***** Passage provided *****

Funding for green hydrogen startups — particularly at the growth stage — has dipped. Hydrogen plants and fueling stations across the U.S. have shut down. And automakers and governments seem to be on the battery electric vehicle (BEV) buzz.
And yet, BMW recently announced plans to work with Toyota to develop a hydrogen fuel-cell consumer car for series production in 2028.
Despite hydrogen’s challenges, BMW thinks the only way to actually achieve a shift to zero-emissions transportation is through a mix of BEVs and hydrogen vehicles. And it’s a view that other industry experts share.
Juergen Guldner, general project manager of BMW’s hydrogen technology and vehicle projects, told TechCrunch that he (and his employer) thinks hydrogen vehicles can complement the growing market of BEVs by addressing the needs of customers who can’t or don’t want to have to charge their car like a phone.
Hydrogen vehicles could offer a “best of both worlds” scenario, where you get the benefits of electric driving with the convenience of refueling like traditional gasoline cars, Guldner said while speaking at a BMW event during Climate Week NYC.
“If you want to change the behavior of people, then offering choice is always the better way forward, versus just taking something away and saying, ‘This is the solution. You’ve got to live with it from now on,’” Guldner said.

*****

What you need to do:
**1.** Summarize the passage on BMW's hydrogen car plans in two sentences.
**2.** Rewrite the paragraph of the passage on BMW's hydrogen car plans that begins "Funding for green hydrogen startups" as a short list that keeps its main facts.
**3.** Reproduce the passage on BMW's hydrogen car plans from "Despite hydrogen’s challenges, BMW" up to and including "Climate Week NYC.".
The items that come after the passage on BMW's hydrogen car plans are separate material.

***** The data *****

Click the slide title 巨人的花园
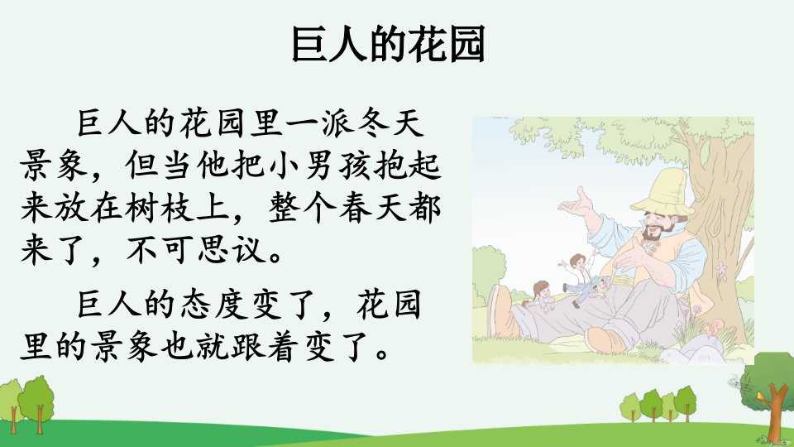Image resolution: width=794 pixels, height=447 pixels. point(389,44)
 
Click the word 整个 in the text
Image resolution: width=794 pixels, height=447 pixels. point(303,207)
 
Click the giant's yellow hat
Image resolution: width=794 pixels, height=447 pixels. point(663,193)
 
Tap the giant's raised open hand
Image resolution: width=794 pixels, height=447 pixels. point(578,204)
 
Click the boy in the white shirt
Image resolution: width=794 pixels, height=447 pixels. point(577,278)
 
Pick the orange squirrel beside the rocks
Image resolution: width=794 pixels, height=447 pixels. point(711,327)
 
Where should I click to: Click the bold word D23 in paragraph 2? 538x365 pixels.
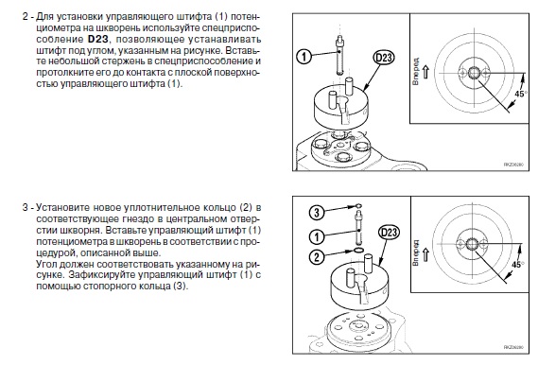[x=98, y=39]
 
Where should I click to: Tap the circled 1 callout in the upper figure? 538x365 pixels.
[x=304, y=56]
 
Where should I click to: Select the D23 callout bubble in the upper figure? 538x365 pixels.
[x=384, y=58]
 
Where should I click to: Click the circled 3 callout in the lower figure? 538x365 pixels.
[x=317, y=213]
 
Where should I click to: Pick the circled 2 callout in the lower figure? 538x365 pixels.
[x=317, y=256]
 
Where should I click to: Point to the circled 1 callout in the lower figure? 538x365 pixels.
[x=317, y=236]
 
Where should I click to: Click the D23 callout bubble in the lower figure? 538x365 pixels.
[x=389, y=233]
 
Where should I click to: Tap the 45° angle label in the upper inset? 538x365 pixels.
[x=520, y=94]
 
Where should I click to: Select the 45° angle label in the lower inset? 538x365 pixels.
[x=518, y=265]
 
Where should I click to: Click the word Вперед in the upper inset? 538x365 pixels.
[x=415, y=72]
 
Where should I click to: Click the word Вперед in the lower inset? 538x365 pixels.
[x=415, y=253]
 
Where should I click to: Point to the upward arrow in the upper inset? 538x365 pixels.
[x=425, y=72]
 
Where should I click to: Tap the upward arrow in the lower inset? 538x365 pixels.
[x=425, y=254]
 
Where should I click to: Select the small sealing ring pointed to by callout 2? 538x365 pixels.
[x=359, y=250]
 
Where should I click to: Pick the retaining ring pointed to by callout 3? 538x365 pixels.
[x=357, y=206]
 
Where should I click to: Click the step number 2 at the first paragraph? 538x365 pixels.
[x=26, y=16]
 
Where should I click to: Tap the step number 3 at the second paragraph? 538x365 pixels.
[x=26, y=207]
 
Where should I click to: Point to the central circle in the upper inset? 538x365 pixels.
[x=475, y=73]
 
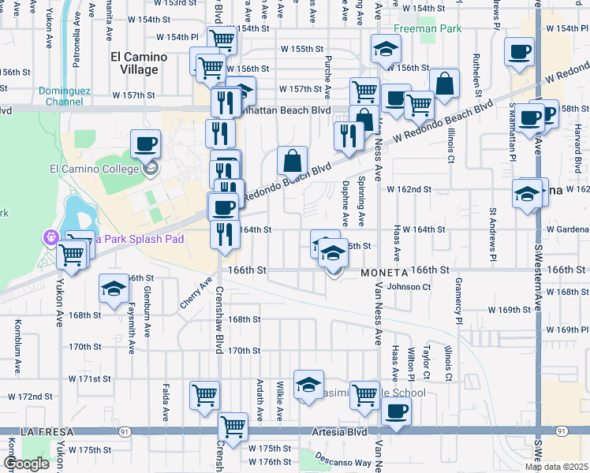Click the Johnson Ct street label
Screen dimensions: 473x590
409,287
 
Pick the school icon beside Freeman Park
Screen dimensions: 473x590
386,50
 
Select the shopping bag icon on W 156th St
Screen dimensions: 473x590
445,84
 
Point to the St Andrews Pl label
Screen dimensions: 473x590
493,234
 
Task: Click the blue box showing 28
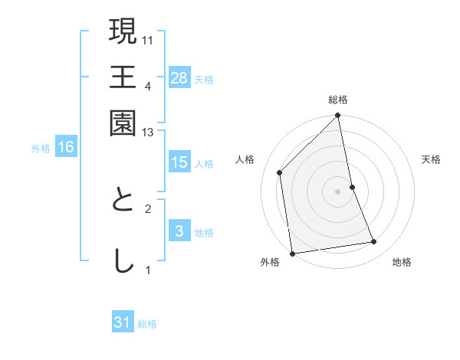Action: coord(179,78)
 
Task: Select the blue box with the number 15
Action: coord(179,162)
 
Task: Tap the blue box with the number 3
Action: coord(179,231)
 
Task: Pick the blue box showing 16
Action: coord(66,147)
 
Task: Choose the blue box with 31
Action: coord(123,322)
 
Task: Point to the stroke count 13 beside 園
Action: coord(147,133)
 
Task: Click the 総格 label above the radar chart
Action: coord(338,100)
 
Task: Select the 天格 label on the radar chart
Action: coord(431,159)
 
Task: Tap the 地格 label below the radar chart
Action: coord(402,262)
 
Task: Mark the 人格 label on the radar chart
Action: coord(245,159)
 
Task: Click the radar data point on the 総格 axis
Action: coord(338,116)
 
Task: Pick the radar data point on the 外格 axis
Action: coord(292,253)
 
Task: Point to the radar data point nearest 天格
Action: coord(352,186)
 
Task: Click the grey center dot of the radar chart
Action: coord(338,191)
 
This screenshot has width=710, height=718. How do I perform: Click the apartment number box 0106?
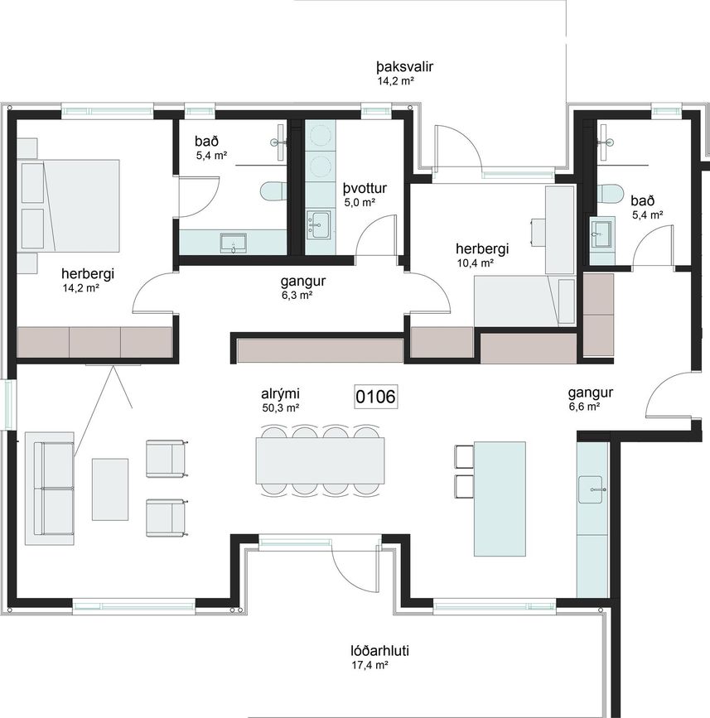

*****
***** The data *****

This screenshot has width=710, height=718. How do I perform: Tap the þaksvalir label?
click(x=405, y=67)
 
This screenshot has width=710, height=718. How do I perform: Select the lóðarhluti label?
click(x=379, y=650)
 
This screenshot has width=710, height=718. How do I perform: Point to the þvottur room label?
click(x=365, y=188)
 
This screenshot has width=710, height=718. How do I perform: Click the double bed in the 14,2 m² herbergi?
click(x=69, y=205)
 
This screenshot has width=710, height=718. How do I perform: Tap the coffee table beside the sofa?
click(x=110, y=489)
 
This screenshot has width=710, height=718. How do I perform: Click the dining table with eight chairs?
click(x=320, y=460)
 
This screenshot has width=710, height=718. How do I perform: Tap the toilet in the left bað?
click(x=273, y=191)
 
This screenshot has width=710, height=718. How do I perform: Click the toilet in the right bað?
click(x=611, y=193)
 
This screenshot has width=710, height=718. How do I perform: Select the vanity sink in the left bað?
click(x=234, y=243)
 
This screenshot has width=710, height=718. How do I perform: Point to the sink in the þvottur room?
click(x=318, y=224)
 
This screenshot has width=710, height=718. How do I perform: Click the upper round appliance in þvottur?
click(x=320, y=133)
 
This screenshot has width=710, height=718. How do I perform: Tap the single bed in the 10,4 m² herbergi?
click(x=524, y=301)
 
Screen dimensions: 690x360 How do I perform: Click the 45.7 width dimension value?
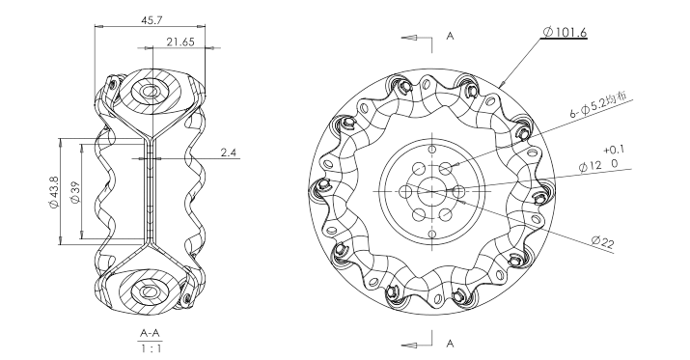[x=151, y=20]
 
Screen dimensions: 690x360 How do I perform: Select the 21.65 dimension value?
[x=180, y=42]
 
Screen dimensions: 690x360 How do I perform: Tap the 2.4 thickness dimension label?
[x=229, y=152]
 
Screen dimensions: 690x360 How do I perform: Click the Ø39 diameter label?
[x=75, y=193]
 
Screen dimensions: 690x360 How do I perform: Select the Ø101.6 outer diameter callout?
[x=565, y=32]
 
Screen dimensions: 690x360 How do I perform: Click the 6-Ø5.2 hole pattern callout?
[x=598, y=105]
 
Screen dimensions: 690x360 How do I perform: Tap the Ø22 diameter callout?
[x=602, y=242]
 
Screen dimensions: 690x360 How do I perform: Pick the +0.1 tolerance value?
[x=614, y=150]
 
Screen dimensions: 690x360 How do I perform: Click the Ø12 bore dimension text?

*****
***** The data *****

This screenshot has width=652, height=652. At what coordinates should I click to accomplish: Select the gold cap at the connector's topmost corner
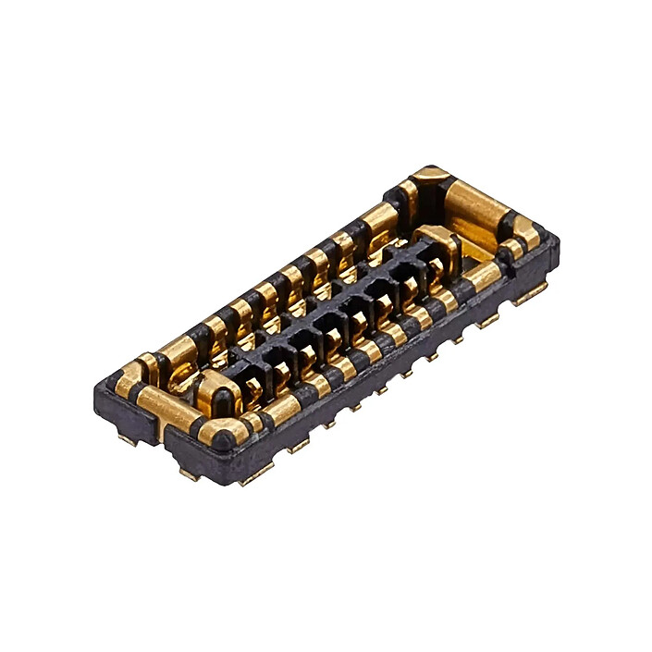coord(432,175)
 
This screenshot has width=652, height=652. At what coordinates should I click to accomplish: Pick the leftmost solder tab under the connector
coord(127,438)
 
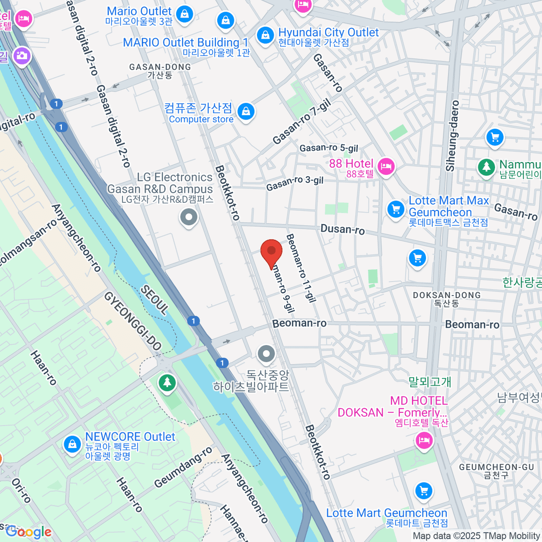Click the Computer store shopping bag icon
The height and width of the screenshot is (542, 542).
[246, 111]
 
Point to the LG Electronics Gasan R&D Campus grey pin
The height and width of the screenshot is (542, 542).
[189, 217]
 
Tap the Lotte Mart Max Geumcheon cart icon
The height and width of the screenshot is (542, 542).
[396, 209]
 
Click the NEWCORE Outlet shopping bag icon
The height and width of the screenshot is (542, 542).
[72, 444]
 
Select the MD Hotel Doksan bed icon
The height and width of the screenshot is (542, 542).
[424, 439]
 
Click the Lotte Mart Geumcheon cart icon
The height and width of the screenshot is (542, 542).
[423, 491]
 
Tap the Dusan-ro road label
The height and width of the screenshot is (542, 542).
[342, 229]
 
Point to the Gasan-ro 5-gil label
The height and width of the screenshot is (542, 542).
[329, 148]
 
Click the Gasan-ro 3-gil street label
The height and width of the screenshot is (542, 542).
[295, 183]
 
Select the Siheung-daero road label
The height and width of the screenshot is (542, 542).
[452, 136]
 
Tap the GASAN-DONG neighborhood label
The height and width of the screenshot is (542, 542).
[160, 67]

*****

Task answers:
**1.** Although funding for green hydrogen startups has dipped and hydrogen plants and fueling stations across the U.S. have shut down, BMW plans to work with Toyota to develop a hydrogen fuel-cell consumer car for series production in 2028. BMW holds that zero-emissions transportation requires a mix of BEVs and hydrogen vehicles, and Juergen Guldner argues that hydrogen cars can serve customers who can't or don't want to charge their car like a phone, since offering choice works better than taking something away.

**2.**
- Funding for green hydrogen startups has dipped, particularly at the growth stage.
- Hydrogen plants and fueling stations across the U.S. have shut down.
- Automakers and governments seem focused on battery electric vehicles (BEVs).

**3.**
Despite hydrogen’s challenges, BMW thinks the only way to actually achieve a shift to zero-emissions transportation is through a mix of BEVs and hydrogen vehicles. And it’s a view that other industry experts share.
Juergen Guldner, general project manager of BMW’s hydrogen technology and vehicle projects, told TechCrunch that he (and his employer) thinks hydrogen vehicles can complement the growing market of BEVs by addressing the needs of customers who can’t or don’t want to have to charge their car like a phone.
Hydrogen vehicles could offer a “best of both worlds” scenario, where you get the benefits of electric driving with the convenience of refueling like traditional gasoline cars, Guldner said while speaking at a BMW event during Climate Week NYC.